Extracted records
┌──
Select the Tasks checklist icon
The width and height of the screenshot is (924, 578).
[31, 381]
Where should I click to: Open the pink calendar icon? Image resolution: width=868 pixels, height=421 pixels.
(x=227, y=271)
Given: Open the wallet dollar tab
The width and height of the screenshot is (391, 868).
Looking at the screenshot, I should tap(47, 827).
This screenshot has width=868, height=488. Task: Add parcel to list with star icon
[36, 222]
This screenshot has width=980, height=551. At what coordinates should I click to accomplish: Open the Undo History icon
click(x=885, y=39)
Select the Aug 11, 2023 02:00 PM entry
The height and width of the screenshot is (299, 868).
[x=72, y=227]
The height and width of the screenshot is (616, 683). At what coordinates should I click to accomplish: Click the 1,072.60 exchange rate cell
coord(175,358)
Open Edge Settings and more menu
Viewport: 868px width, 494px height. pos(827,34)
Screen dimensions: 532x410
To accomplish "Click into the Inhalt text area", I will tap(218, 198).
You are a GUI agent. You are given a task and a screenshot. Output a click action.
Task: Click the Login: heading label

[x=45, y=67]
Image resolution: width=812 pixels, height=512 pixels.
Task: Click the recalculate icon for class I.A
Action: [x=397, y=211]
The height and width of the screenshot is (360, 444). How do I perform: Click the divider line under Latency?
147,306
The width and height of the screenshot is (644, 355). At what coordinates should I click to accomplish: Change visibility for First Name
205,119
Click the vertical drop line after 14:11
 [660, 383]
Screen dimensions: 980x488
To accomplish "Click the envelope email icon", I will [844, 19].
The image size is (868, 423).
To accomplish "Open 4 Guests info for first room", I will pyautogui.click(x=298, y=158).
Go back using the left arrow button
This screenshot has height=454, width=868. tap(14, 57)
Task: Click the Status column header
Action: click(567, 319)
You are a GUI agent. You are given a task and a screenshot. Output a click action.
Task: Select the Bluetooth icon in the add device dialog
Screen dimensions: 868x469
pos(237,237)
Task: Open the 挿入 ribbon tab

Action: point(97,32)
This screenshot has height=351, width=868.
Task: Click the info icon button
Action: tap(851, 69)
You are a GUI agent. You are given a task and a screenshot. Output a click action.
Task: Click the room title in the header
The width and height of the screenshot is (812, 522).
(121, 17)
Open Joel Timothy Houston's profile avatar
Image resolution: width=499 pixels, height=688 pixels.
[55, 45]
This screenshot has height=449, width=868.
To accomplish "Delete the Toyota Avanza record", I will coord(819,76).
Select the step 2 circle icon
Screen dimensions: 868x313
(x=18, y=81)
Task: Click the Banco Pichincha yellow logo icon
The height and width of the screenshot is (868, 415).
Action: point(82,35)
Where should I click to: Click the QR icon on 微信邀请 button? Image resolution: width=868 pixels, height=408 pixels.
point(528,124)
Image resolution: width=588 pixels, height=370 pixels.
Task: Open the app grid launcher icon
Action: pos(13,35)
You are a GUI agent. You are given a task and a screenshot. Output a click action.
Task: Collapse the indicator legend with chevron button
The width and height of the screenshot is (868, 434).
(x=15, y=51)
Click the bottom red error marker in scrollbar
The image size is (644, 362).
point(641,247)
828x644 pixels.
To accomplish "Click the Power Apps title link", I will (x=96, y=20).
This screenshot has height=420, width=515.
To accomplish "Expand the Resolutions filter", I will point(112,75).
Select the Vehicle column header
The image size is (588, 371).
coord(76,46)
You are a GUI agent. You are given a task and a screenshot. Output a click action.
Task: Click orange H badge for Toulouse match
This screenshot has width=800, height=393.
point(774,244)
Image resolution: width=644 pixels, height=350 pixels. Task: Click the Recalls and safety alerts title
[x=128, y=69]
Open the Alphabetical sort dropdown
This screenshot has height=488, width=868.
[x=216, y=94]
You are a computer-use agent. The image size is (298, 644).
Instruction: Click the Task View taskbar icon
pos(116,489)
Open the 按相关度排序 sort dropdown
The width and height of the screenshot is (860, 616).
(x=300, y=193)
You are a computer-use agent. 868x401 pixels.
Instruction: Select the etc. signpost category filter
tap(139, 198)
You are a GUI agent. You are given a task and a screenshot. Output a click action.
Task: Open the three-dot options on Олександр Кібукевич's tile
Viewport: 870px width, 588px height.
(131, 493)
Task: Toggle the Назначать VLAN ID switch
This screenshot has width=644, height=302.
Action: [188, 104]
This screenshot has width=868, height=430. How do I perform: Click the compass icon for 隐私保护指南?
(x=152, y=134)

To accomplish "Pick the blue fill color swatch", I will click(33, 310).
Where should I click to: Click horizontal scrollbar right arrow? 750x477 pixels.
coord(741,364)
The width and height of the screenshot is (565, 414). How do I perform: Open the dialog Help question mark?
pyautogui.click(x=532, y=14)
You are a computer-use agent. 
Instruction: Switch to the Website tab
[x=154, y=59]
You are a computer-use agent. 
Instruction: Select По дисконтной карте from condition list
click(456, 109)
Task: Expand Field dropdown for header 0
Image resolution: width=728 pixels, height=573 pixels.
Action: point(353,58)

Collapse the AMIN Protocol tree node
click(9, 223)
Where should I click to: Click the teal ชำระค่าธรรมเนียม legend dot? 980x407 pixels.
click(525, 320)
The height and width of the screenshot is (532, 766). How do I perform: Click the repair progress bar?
└──
Required action
Having read the records above, reproduce each one exactly.

Exercise result
Select the Tasks checklist icon
The width and height of the screenshot is (924, 578).
[31, 381]
Where should I click to: Open the pink calendar icon? Image resolution: width=868 pixels, height=421 pixels.
(x=227, y=271)
Given: Open the wallet dollar tab
The width and height of the screenshot is (391, 868).
Looking at the screenshot, I should tap(47, 827).
This screenshot has width=868, height=488. Task: Add parcel to list with star icon
[36, 222]
This screenshot has width=980, height=551. At what coordinates should I click to accomplish: Open the Undo History icon
click(x=885, y=39)
Select the Aug 11, 2023 02:00 PM entry
The height and width of the screenshot is (299, 868).
[x=72, y=227]
The height and width of the screenshot is (616, 683). At what coordinates should I click to accomplish: Click the 1,072.60 exchange rate cell
coord(175,358)
Open Edge Settings and more menu
Viewport: 868px width, 494px height. pos(827,34)
Screen dimensions: 532x410
To accomplish "Click into the Inhalt text area", I will tap(218, 198).
You are a GUI agent. You are given a task and a screenshot. Output a click action.
Task: Click the Login: heading label

[x=45, y=67]
Image resolution: width=812 pixels, height=512 pixels.
Task: Click the recalculate icon for class I.A
Action: [x=397, y=211]
The height and width of the screenshot is (360, 444). How do I perform: Click the divider line under Latency?
147,306
The width and height of the screenshot is (644, 355). At what coordinates should I click to accomplish: Change visibility for First Name
205,119
Click the vertical drop line after 14:11
 [660, 383]
Screen dimensions: 980x488
To accomplish "Click the envelope email icon", I will [844, 19].
The image size is (868, 423).
To accomplish "Open 4 Guests info for first room", I will pyautogui.click(x=298, y=158).
Go back using the left arrow button
This screenshot has height=454, width=868. tap(14, 57)
Task: Click the Status column header
Action: click(567, 319)
You are a GUI agent. You are given a task and a screenshot. Output a click action.
Task: Select the Bluetooth icon in the add device dialog
Screen dimensions: 868x469
pos(237,237)
Task: Open the 挿入 ribbon tab

Action: point(97,32)
This screenshot has height=351, width=868.
Task: Click the info icon button
Action: tap(851, 69)
You are a GUI agent. You are given a task and a screenshot. Output a click action.
Task: Click the room title in the header
The width and height of the screenshot is (812, 522).
(121, 17)
Open Joel Timothy Houston's profile avatar
Image resolution: width=499 pixels, height=688 pixels.
[55, 45]
This screenshot has height=449, width=868.
To accomplish "Delete the Toyota Avanza record", I will coord(819,76).
Select the step 2 circle icon
Screen dimensions: 868x313
(x=18, y=81)
Task: Click the Banco Pichincha yellow logo icon
The height and width of the screenshot is (868, 415).
Action: point(82,35)
Where should I click to: Click the QR icon on 微信邀请 button? Image resolution: width=868 pixels, height=408 pixels.
point(528,124)
Image resolution: width=588 pixels, height=370 pixels.
Task: Open the app grid launcher icon
Action: pos(13,35)
You are a GUI agent. You are given a task and a screenshot. Output a click action.
Task: Collapse the indicator legend with chevron button
The width and height of the screenshot is (868, 434).
(x=15, y=51)
Click the bottom red error marker in scrollbar
The image size is (644, 362).
point(641,247)
828x644 pixels.
To accomplish "Click the Power Apps title link", I will (x=96, y=20).
This screenshot has height=420, width=515.
To accomplish "Expand the Resolutions filter", I will point(112,75).
Select the Vehicle column header
The image size is (588, 371).
coord(76,46)
You are a GUI agent. You are given a task and a screenshot. Output a click action.
Task: Click orange H badge for Toulouse match
This screenshot has width=800, height=393.
point(774,244)
Image resolution: width=644 pixels, height=350 pixels. Task: Click the Recalls and safety alerts title
[x=128, y=69]
Open the Alphabetical sort dropdown
This screenshot has height=488, width=868.
[x=216, y=94]
You are a computer-use agent. The image size is (298, 644).
Instruction: Click the Task View taskbar icon
pos(116,489)
Open the 按相关度排序 sort dropdown
The width and height of the screenshot is (860, 616).
(x=300, y=193)
You are a computer-use agent. 868x401 pixels.
Instruction: Select the etc. signpost category filter
tap(139, 198)
You are a GUI agent. You are given a task and a screenshot. Output a click action.
Task: Open the three-dot options on Олександр Кібукевич's tile
Viewport: 870px width, 588px height.
(131, 493)
Task: Toggle the Назначать VLAN ID switch
This screenshot has width=644, height=302.
Action: [188, 104]
This screenshot has width=868, height=430. How do I perform: Click the compass icon for 隐私保护指南?
(x=152, y=134)

To accomplish "Pick the blue fill color swatch", I will click(33, 310).
Where should I click to: Click horizontal scrollbar right arrow? 750x477 pixels.
coord(741,364)
The width and height of the screenshot is (565, 414). How do I perform: Open the dialog Help question mark?
pyautogui.click(x=532, y=14)
You are a computer-use agent. 
Instruction: Switch to the Website tab
[x=154, y=59]
You are a computer-use agent. 
Instruction: Select По дисконтной карте from condition list
click(456, 109)
Task: Expand Field dropdown for header 0
Image resolution: width=728 pixels, height=573 pixels.
Action: point(353,58)

Collapse the AMIN Protocol tree node
click(9, 223)
Where should I click to: Click the teal ชำระค่าธรรมเนียม legend dot? 980x407 pixels.
click(525, 320)
The height and width of the screenshot is (532, 766). How do I perform: Click the repair progress bar?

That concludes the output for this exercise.